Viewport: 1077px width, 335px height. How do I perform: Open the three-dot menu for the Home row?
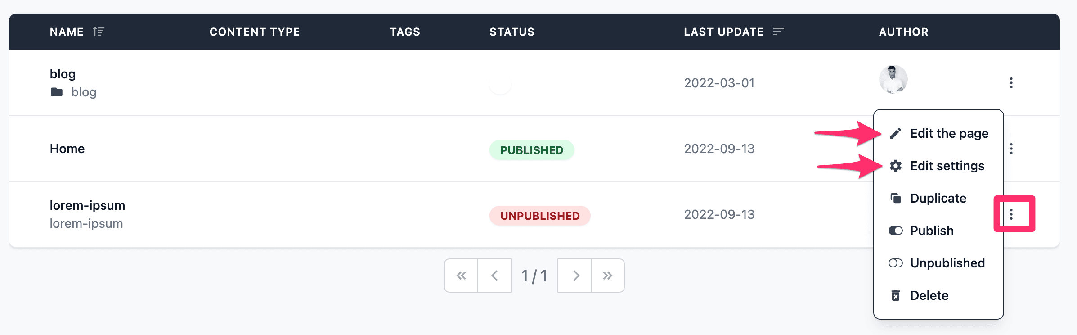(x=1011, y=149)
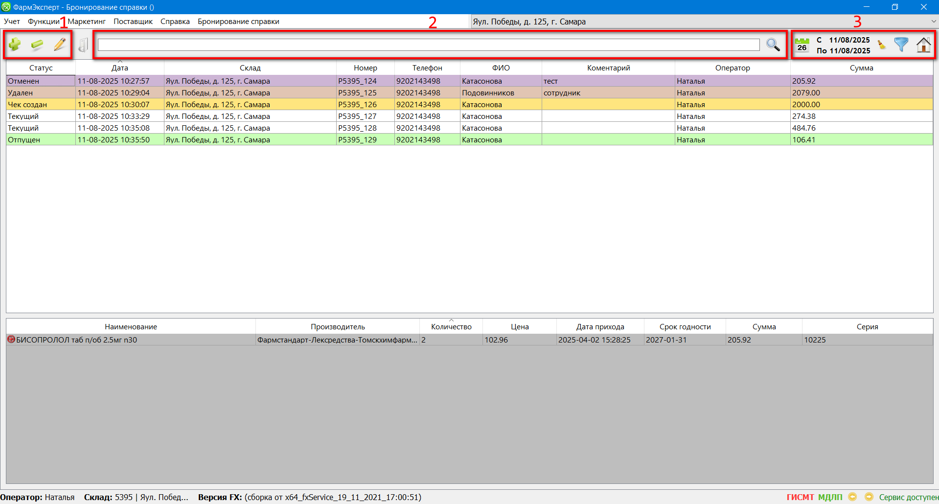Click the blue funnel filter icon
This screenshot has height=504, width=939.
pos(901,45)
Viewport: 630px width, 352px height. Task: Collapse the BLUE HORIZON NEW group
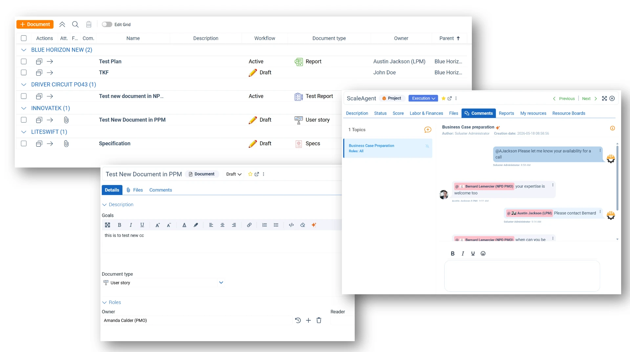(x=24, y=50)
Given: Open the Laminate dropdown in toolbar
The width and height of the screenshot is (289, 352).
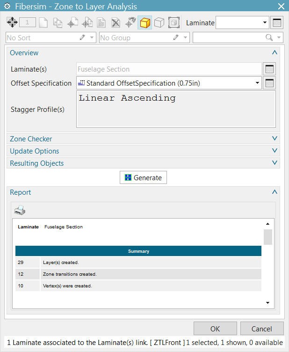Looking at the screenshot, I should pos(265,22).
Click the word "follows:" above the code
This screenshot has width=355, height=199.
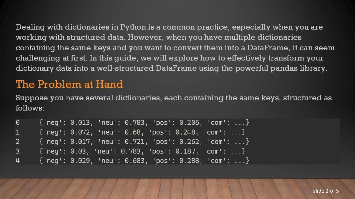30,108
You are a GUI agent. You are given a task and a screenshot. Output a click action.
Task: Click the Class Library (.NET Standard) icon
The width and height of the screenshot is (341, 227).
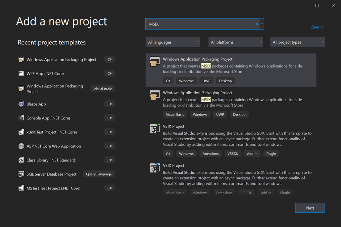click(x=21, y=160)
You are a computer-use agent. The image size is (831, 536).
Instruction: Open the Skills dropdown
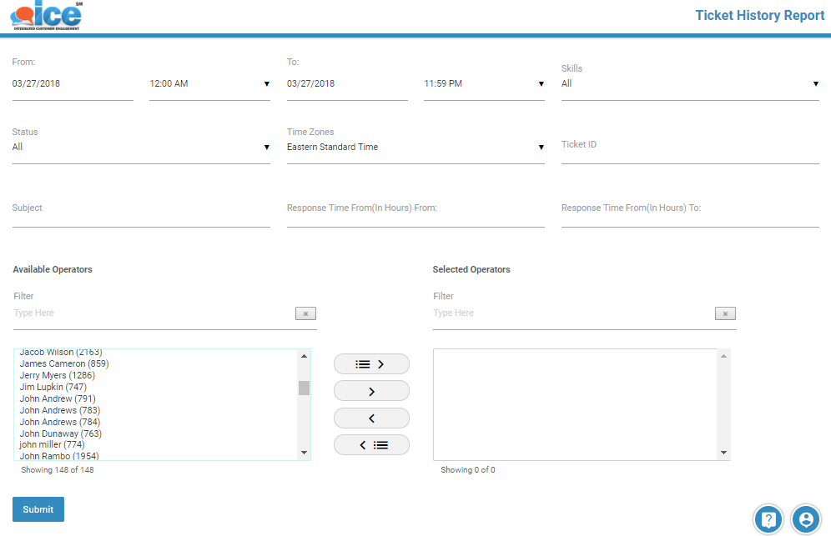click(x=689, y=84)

----

YOUR TASK
Find every line in the records that contains the word "agent"; copy those lines.

FINISHED TASK
You are a GUI agent. You are given a task and a screenshot. Output a click action.
You are a computer-use agent. The image size is (831, 536).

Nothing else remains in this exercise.